Source document:
⁂
A: Is there a specific feature or something that’s happened that you can talk about where there’s been a good kind of combination of a business and customer need?
T: Something that we did very recently was integrate investment accounts into our app and that helps us from a product point of view as well. But it’s one of the things that users were requesting a lot, because they were seeing their financial data in there, their savings account data, their credit card account data but they were not seeing their investments which is a big part of their lives, especially once we integrated MPF. They were like, “MPF is nice because that’s my retirement but then I also do investments on the side with ‘x companies’ and we would love it if you could integrate that so we can have a holistic view.” That kind of fit with our business needs as well, because we do want to understand our users better in a more holistic way. Only when we understand our users as a whole, can we give them the recommendations that are relevant to them. That kind of fit with our roadmap as well, so we were like, “okay, they need investment accounts as part of Planto as well.” And we kind of want to head in that direction really get the best view of our customers. So we prioritized that.
A: I’m really glad I have a chance to chat with you because when you start talking with just all marketers, then there’s a lot of groupthink, but one of the things that I think it would be good to get your time for it is the chat about how teams can work better together. So I know that you know marketing nowadays is very data driven. Of course, we [marketers] would love to be able to be all coders ourselves but sometimes we need a lot of help from product sometimes. And you know, whether it’s product or engineering teams, we’re looking for better ways to work together and a lot of times you see when you start working at companies these “silos” start to develop because obviously everybody has their own priorities and KPIs to take care of. I want to know, how can marketing from your perspective, or just growth or you know, anything that’s customer acquisition related, work better with product and engineering teams to really get things done, but also not step on the toes of other teams. Do you have any insight on this?
T: I think it’s extremely important for smaller teams or even smaller companies to have a bigger vision of where the company needs to be heading. And everyone needs to be really really aligned in that. For example, in a company which is looking at acquiring customers. The focus comes from two sides: so marketing takes care of acquisition and then product needs to take care of whatever the basis is of acquiring these customers the product is actually fulfilling that need. That communication needs to be extremely free-flowing, because if marketing is working on something and your product is doing something else, then as soon as a customer onboards, they’re seeing a completely different product. (Alex: It’s the product-market fit.) Yeah. If the experience is so bad a person might just bounce right off after. So, in order to give that seamless experience to the customer – because at the end of the day, something that teams need to realize is that the customer is king. Whatever the company does, the marketing does, the product does, engineering does, everything has to boil down to one thing: the customer’s needs need to be fulfilled.
So, if marketing is working on something, a campaign they’re doing this month or this week, in order to acquire customers, then product needs to make sure it’s aligned with what the product shows when the customer onboards (Alex: It delivers on a promise.) Yeah, exactly. And engineering is of course the great enabler, so it has to make sure that whatever the customer, whatever the marketing team needs, whatever the product team needs and where the company is headed, that is enabled from a tech point-of-view. I think it all boils down to communication and having a clear alignment on where the company is heading, and of course keeping that idea in mind that the customer’s needs need to be fulfilled at all times. Whatever marketing might be working or product might be working on. Because once you have that, then these amazing discussions take place, where you’re saying, “Okay, I want to acquire customers based on this campaign,” and product is like, “okay, that’s a great idea, how can I help?” And then they make this beautiful onboarding and then the customer onboards, is delighted because, “okay, I came here for this purpose and you’re fulfilling that need. I want to stay with you forever.” So that kind of alignment is beautiful when it works out. That’s what we try to do here at Planto as well.
⁂
Provided information:
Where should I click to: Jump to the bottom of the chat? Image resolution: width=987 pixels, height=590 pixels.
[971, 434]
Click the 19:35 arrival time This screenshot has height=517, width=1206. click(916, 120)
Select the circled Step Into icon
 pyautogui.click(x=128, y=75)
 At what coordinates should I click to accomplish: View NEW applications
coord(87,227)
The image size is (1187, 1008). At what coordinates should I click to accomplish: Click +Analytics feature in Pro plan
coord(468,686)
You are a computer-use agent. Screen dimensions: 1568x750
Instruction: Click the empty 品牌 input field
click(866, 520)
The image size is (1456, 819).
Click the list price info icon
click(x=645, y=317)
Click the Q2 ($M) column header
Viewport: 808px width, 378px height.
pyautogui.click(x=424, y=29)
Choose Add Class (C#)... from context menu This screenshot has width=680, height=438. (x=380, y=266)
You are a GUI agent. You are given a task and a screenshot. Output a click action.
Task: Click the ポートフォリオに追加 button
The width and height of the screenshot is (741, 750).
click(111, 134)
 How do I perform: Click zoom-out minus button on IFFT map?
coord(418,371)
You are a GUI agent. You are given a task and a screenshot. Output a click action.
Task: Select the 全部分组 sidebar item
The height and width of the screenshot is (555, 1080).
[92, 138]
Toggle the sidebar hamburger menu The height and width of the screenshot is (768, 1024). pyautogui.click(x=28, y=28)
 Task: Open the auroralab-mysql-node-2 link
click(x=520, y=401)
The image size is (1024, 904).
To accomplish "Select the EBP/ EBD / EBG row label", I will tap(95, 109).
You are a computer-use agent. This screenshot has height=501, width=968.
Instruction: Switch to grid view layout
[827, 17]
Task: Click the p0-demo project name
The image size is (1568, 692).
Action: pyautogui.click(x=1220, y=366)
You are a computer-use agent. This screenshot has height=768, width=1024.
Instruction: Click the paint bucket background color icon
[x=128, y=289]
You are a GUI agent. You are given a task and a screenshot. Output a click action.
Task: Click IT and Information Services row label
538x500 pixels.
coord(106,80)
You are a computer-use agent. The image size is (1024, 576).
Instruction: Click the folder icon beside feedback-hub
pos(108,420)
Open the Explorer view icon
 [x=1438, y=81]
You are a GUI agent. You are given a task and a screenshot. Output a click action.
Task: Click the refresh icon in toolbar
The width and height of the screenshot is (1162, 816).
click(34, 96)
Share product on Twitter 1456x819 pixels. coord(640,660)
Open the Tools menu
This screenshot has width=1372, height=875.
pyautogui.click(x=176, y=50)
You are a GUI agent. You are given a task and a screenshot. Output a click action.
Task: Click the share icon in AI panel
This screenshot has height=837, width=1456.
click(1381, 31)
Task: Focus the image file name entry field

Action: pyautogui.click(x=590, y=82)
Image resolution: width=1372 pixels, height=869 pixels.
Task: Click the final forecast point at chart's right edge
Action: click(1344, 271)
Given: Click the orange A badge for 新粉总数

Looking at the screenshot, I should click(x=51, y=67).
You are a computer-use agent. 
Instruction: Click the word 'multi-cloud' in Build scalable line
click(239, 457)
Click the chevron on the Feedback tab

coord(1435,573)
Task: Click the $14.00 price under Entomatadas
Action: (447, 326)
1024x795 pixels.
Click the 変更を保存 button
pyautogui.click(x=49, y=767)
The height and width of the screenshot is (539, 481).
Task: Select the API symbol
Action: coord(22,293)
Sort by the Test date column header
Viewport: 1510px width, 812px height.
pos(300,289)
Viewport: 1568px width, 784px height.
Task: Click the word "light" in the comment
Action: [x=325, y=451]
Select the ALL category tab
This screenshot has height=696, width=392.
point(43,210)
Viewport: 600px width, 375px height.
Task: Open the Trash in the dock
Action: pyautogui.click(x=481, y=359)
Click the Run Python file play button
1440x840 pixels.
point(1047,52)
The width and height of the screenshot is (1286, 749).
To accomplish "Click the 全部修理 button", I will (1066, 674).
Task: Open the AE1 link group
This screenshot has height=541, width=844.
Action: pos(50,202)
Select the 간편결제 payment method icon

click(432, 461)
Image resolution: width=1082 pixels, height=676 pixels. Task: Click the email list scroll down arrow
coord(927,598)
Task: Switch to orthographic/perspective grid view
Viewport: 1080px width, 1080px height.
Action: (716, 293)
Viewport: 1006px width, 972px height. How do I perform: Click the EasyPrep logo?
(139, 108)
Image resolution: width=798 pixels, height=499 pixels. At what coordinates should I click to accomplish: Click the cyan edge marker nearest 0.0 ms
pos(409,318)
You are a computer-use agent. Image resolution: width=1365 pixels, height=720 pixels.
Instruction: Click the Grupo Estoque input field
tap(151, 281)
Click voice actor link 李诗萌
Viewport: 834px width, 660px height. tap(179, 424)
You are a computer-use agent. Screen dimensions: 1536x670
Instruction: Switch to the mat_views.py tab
⁂
The request: Return the part of the Planto interview that opens with the words containing "A: Is there" and closes with "and customer need?", copied exactly.

Final answer:
A: Is there a specific feature or something that’s happened that you can talk about where there’s been a good kind of combination of a business and customer need?